Carmel’s Evan Lurie Gallery to relocate to smaller location


Owner Evan Lurie plans to move his art gallery to a smaller location in Carmel. (Photo by Mark Ambrogi)

The COVID-19 pandemic has been tough on many businesses, none more than in the art and music world.

“It’s been a difficult (time). The bulk of the money in this industry is from art fairs, and all these shows have been canceled,” said Evan Lurie, owner of Carmel’s Evan Lurie Gallery. “We’ve basically not had any income since all this started. Unfortunately, it’s hit us hard.”

That has forced Evan Lurie to make some tough decisions. He plans to relocate his Carmel gallery, with its centerpiece spot in the Carmel Arts & Design, to a smaller space in the district. He said he plans to vacate his present space of more than 5,000 square feet at 30 W. Main St. likely in April or May.

Lurie moved to Carmel in 2005, and the gallery opened in September 2007.

“We’re looking for a smaller space in Carmel we can take until the shows come back, somewhere we can downsize to for the next two years,” Lurie said. “Then I might talk to (Carmel Mayor Jim Brainard) about getting into one of the new projects in the next 18 months. This year is again going to be a difficult year for the art world. We have to navigate through this and come back for 2022.

“We’re kind of taking a hiatus from retail and doing more of an online-type of profile.”

At the same time, Lurie is seeking another spot in Delray Beach or Palm Beach, Florida, he said. He said he’d like to get the location open in the next six to eight weeks.

“Most of my income the past 20 years has been through art fairs and shows in South Florida. That’s where a lot of clients are right now,” Lurie said. “They used to go in winter homes and now make it year-round homes. The housing market is booming in the Palm Beach area. It’s the hottest market in the country.”

Lurie said a lot of galleries from L.A., New York, Chicago and Boston have relocated to the South Florida area to take advantage of the market.

“We have to go where the money is,” he said. “The sad thing is, I’ve made this my home. It’s frustrating. It’s depressing, to be quite honest. I’ve spent a lot of energy and time here. My kids were raised here. I love this place. I have to do what I have to do to keep things afloat. When things come back, I want to come back and open again (on a larger scale). Now, I want something small here just to keep a presence.”

Nothing has been settled on what will go into the location when the gallery moves.

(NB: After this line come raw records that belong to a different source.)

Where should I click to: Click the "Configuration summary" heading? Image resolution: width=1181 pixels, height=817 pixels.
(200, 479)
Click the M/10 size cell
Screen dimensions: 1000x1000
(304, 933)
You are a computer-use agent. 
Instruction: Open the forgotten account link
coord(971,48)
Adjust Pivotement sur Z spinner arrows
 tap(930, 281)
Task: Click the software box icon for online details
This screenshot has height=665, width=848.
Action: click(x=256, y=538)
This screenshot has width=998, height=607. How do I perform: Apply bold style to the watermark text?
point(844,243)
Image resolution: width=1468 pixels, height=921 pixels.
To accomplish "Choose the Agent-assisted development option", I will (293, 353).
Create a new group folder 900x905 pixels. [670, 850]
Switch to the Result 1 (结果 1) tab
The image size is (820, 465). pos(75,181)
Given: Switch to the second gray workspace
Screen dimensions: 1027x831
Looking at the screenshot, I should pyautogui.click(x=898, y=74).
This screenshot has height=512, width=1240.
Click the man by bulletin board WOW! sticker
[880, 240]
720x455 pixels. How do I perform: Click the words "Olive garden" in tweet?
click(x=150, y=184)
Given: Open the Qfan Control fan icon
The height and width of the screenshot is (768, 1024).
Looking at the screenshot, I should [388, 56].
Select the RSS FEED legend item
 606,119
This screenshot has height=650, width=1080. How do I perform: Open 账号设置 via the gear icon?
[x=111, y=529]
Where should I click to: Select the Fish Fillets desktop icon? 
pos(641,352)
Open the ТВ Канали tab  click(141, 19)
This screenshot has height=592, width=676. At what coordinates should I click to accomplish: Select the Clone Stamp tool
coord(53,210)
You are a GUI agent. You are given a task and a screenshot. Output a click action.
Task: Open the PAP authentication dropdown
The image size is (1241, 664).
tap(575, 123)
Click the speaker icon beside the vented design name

“Everything’s not static in business,” Brainard said. “Businesses come and go. We have a very healthy established art district at this point. I think we will continue to have it. The good news is, he’s going to stay in Carmel and he’s going to find a gallery here, probably a smaller space.

“It’s been in essence a wonderful gift to the community. It’s been almost a free museum with some of the best contemporary artwork available.”

Brainard said all galleries nationally are having issues with no art shows.

“People who want to spend a lot of money on really, really expensive art go to these shows, but they still need a physical location somewhere,” said Brainard, adding that Carmel is a relatively inexpensive place compared to Los Angeles and New York.

Lurie recently opened a gallery with his brother, Scot, in Park City, Utah. He also has a Lurie Gallery in Los Angeles with his brother, Bruce.